現在のダリア人気の火付け役は、平成9年に誕生した「黒蝶」というダリア。黒に近い、深い赤い花色と美しい花形のその花が切り花として出回るや…ダリアの人気が再燃! 日本全国の産地で、新品種がつぎつぎと生み出され、現在のように、ほぼ一年を通して花屋さんに並ぶ花になりました。「黒蝶」は今も栽培されているので、見つけたら、ぜひ飾ってみてくださいね。
そんなヒストリーをもつダリアの花言葉は、「華麗」、「エレガント」。丸くて、愛らしいダリアもありますが、一般的な印象からついた花言葉なのでしょう。女性に贈るときには、ぜひ、ひと言添えてみませんか?
ダリアのフラワーギフトにぴったりのシーンは?
ダリアはまず、お祝い事全般にふさわしい花と言えます。特に好まれるのは、開店祝いや発表会、栄転祝いなど。大輪の鮮やかなダリアを選ぶことで、多くの人が目にするシーンで本領発揮! お祝いにかけつけた人たちにも、晴れやかさがひと目で伝わります。おめでたい席では、周囲の目を引く花選びもフラワーギフトのマナーかもしれませんね。
では、それ以外のシーンには向かないもの? いえいえ、そうではありません。ふだんのちょっとしたお礼など、デイリーなプレゼントにもぜひ、使ってみましょう。存在感のあるダリアは、たとえ1本でも、贈られたらうれしい花。親しみを込めて贈るなら、丸いボール咲きやポンポン咲きの花がよいかもしれません。
ダリアのフラワーギフト(プレゼント)。価格と相場は?
ショップや時期にもよりますが、ダリアは1本700円前後で出回っています。そのことから、ダリア1本に小花とグリーン各1本程度の、もっともお手頃のミニブーケでも1500~1700円が相場となります。
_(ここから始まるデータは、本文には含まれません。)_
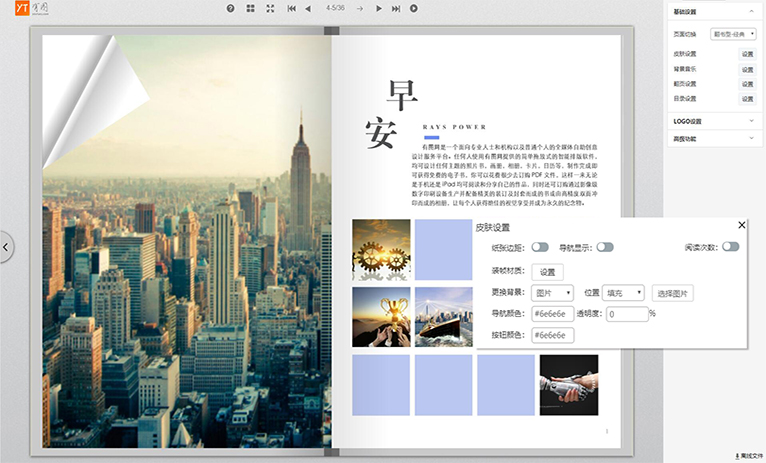
Task: Open the thumbnail grid view icon
Action: point(251,8)
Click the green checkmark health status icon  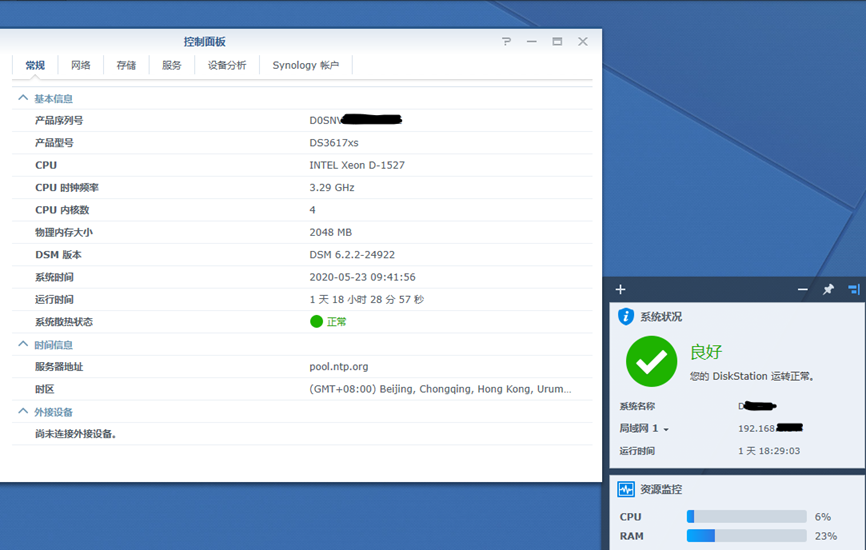coord(651,361)
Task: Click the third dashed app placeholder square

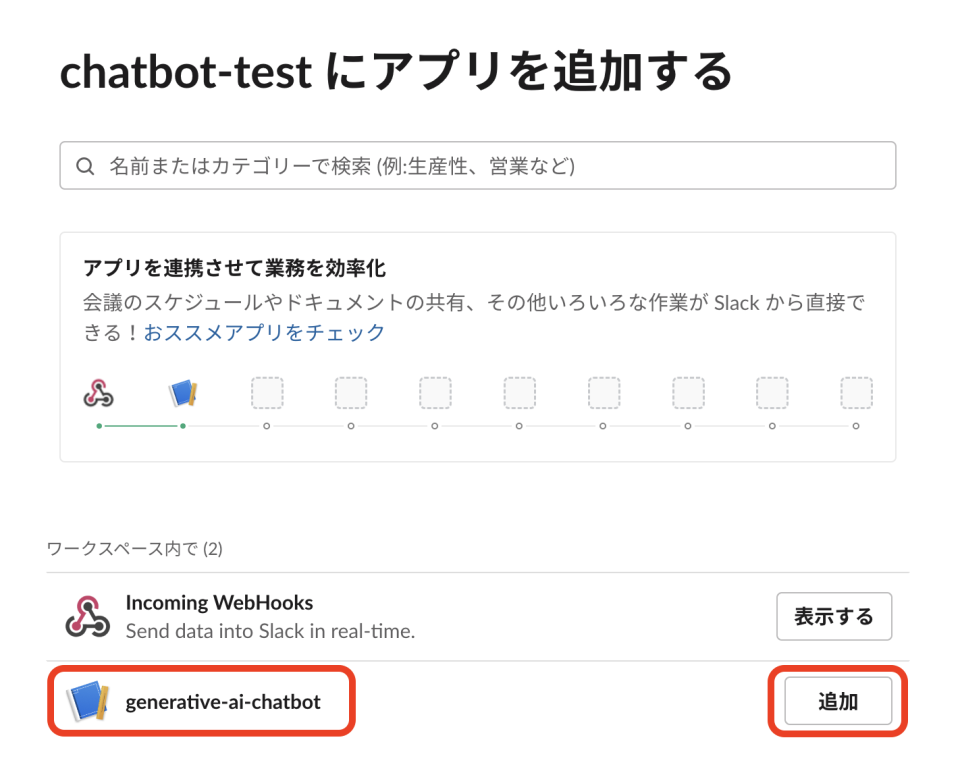Action: pos(434,393)
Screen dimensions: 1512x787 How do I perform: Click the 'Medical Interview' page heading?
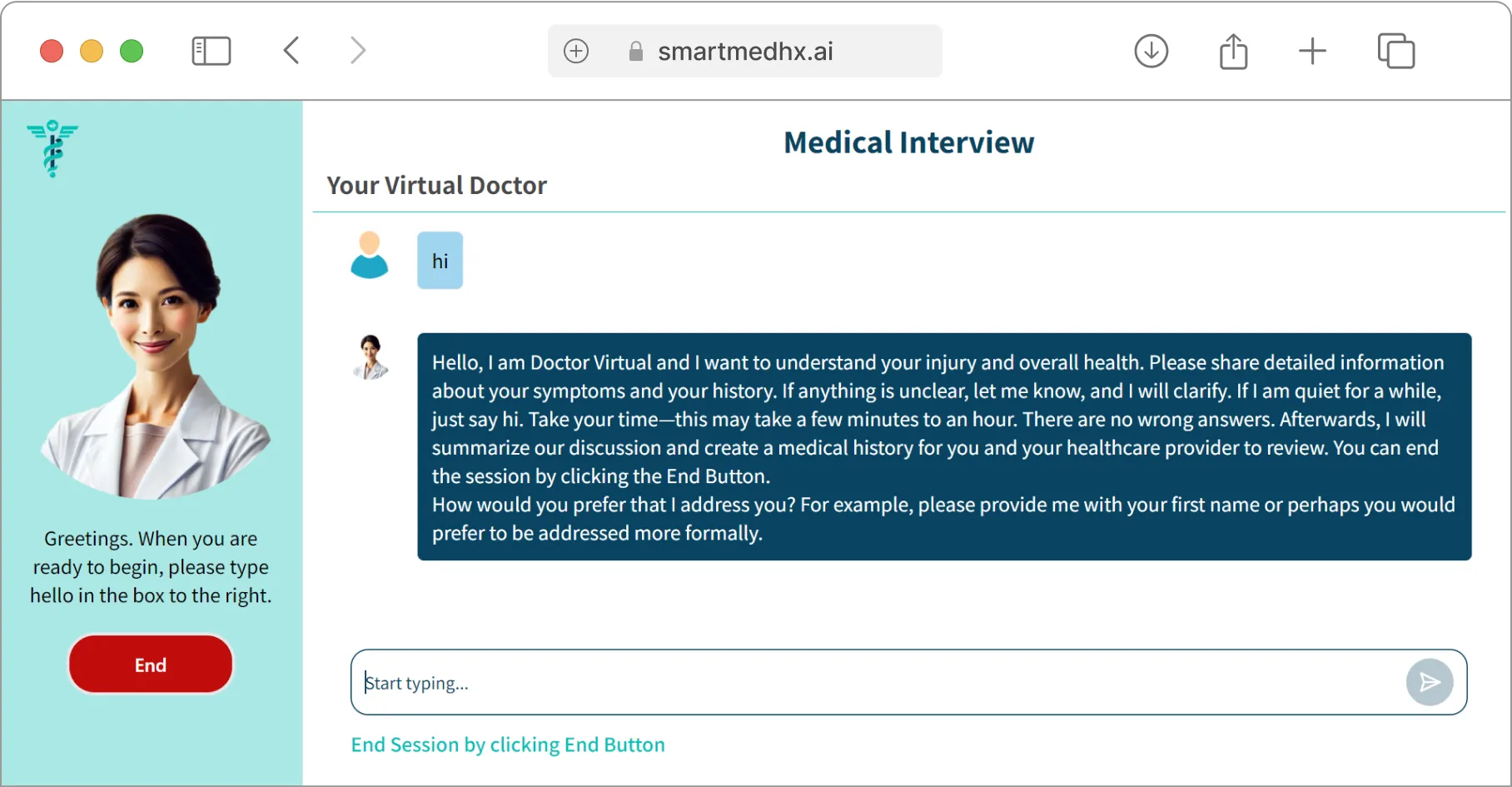[x=908, y=142]
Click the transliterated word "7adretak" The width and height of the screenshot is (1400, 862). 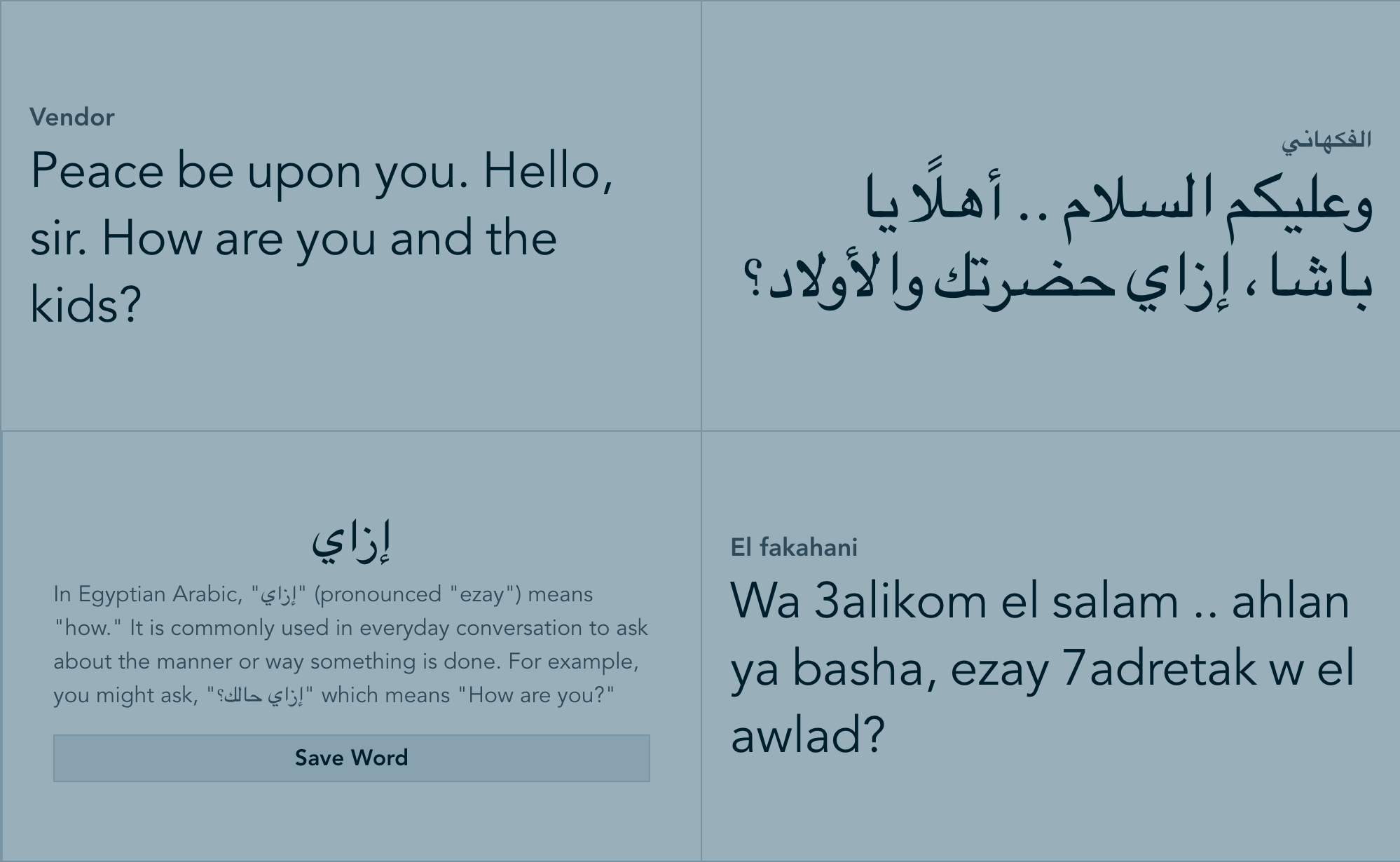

なお、フラワーギフトの価格は、花の種類や本数、大きさ、地域、時期(季節)によって、かなり違いがあります。流通量が多くて需要が少ない時期は安価に、母の日、クリスマス、正月、彼岸のなどのイベントある時期は価格がアップします。また、ギフトを作る花屋さんの立地条件、そのポリシーなどによっても幅があることを覚えておきましょう。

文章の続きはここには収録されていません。